Mathematical Formula for a Straight Line

In its simplest form, regression is essentially the formula for a straight line that you learned in beginning algebra. In essence, the prediction of Y from X is dependent upon the mathematical formula for a straight line. The first time you saw this formula it appeared as follows:

y = mx + b

Typically in algebra, the student is asked to set up a table of x and y values, graph the points, and draw the best straight line through those points. For example, if y = 2x + 1 the table and graph would appear as shown in the accompanying figure. When x is equal to zero, y is equal to 1 because the mx term falls out [2 times 0 is 0]. In this same expression, the b-term is 1. So when x is equal to zero, y is equal to 1 [y = (2*0) + 1]. If we look at this zero point on the x-axis, the line cuts the y-axis at the number 1. We call this number the y-intercept (or constant). Now if x is any number greater than zero, the m-term or coefficient becomes important. Here m is the number 2. If we make x equal to 1, then y is 2 plus the 1 for the constant. Essentially what this m is telling us is that when x increases by a factor of one, y increases by a factor of 2. There is not 1:1 correspondence. Y is increasing twice as fast as X. And this causes the line to slant upward, so the coefficient m is called the slope of the line.

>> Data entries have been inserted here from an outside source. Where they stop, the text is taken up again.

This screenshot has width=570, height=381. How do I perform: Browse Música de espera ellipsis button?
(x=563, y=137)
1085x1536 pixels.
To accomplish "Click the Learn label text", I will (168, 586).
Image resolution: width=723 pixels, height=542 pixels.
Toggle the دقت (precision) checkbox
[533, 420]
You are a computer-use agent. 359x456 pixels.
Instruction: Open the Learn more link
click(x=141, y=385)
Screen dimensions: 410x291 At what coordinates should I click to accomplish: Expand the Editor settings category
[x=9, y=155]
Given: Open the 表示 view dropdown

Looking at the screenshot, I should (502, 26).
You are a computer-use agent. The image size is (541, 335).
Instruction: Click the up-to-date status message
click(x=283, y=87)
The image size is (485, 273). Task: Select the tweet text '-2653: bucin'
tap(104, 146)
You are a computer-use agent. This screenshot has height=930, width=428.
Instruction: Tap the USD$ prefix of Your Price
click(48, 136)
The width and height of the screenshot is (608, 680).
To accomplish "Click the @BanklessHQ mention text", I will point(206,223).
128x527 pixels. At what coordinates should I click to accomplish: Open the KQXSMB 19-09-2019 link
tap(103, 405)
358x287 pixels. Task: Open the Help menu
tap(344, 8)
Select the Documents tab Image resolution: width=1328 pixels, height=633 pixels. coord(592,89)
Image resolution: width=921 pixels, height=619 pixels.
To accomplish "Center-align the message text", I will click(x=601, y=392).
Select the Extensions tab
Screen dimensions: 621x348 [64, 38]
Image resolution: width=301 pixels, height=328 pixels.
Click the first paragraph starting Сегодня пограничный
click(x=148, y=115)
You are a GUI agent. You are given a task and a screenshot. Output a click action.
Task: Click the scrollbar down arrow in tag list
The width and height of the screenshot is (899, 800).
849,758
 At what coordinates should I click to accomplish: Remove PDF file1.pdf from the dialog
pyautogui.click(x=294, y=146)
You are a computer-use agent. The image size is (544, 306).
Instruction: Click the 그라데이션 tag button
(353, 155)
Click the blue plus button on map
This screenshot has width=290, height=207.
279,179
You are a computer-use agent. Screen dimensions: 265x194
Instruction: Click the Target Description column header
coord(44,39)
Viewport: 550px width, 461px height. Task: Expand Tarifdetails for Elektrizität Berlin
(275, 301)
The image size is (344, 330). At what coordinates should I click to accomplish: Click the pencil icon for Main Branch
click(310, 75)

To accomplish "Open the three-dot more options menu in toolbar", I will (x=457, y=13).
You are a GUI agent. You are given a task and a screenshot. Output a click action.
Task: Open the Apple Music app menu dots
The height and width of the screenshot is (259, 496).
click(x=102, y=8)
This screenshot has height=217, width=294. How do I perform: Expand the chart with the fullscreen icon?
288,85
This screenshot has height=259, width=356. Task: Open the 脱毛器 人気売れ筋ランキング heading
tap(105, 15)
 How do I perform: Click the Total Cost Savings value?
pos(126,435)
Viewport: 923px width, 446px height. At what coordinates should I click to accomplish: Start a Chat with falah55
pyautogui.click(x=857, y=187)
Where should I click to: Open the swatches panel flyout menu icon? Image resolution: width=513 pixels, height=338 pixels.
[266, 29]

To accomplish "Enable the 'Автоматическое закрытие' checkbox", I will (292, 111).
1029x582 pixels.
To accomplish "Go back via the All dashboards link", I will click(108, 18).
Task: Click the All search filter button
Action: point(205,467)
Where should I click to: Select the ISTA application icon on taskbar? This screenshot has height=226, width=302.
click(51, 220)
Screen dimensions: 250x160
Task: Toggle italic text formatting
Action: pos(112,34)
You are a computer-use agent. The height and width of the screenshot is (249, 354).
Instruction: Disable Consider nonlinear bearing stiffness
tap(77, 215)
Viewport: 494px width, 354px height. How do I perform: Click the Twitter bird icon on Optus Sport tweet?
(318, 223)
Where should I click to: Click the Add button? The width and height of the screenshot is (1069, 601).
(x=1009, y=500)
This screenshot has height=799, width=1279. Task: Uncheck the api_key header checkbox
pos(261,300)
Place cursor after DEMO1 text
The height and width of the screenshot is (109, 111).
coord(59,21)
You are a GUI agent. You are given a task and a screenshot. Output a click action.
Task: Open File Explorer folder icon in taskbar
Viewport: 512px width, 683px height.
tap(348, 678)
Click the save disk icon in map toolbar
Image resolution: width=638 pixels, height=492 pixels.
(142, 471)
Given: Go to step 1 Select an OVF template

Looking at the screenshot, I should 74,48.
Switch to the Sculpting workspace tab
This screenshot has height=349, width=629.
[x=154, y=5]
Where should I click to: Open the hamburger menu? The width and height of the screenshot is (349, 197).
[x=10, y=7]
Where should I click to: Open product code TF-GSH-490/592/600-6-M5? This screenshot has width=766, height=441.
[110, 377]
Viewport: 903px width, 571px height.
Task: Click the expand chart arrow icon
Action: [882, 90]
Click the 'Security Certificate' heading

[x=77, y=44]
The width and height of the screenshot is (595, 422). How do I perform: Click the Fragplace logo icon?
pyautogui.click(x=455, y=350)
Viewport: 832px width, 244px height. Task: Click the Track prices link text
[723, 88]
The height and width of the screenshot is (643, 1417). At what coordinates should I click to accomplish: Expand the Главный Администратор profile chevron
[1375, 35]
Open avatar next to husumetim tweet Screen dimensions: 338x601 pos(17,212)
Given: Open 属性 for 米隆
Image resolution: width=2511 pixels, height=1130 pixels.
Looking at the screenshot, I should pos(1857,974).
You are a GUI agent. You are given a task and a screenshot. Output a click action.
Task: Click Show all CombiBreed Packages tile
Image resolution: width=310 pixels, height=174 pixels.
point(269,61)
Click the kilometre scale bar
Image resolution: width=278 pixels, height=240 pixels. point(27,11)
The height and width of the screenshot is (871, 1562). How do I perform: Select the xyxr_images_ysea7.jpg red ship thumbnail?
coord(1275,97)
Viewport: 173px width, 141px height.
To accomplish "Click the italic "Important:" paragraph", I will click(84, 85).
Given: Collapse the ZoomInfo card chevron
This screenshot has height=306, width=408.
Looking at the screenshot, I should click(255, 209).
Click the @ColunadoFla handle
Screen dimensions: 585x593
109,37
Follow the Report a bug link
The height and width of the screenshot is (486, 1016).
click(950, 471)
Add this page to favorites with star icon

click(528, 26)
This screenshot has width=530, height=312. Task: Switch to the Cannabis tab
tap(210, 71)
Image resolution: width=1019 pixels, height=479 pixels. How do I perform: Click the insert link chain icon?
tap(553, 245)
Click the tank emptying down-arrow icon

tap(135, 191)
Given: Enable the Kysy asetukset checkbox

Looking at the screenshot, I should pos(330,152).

In regression, the equation for the straight line is recast as y = bx + a. This change in terminology leads to confusion. Here a is the y-intercept or constant and b is the coefficient or slope of the line. A few more words of caution about regression - as in all of statistics there are certain assumptions: the x value is a true measure, both X and Y distributions are normal, and homoscedasticity, i.e., the variance of y is the same for each value of x. Also statisticians often write the formula this way: y = bx + a + e, where e represents the error in prediction.

Interpreting the Scattergram

The objective in simple regression is to generate the best line between the two variables (the tabled values of X and Y), i.e., the best line that fits the data points. Regression uses a formula to calculate the slope, then another formula to calculate the y-intercept, assuming there is a straight line relationship. The best line, or fitted line, is the one that minimizes the distances of the points from the line, as shown in the accompanying figure. Since some of the distances are positive and some are negative, the distances are squared to make them additive, and the best line is one that gives lowest sum or least squares. For that reason, the regression technique will sometimes be called least squares analysis.

The fitted regression line can tell us the actual ratio for the correspondence between x and y. In the case of cholesterol vs age, we don't expect a one-to-one correspondence. However, in a comparison of cholesterol results between two different analytical methods, we would want a one-to-one correspondence, i.e., we want Method Y to give about the same results as Method X. The line of l:l correspondence should have a particular tilt to it, i.e., the line should make a 45-degree angle with the x-axis. And the formula for this line would have a slope coefficient of 1 and a y-intercept or constant term equal to zero. If our original formula, y = 2x + 1, were plotted, we would see that y increases twice as fast as x. There is not l:l correspondence, and the angle of this line is different from 45 degrees. So, by merely inspecting the line generated by least squares regression, we can make some conclusions. Lessons 13 and 14 will give us more information on the usefulness of regression.

References

  1. Westgard, J. O. Basic Method Validation. Madison, WI: Westgard QC, Inc., 1999.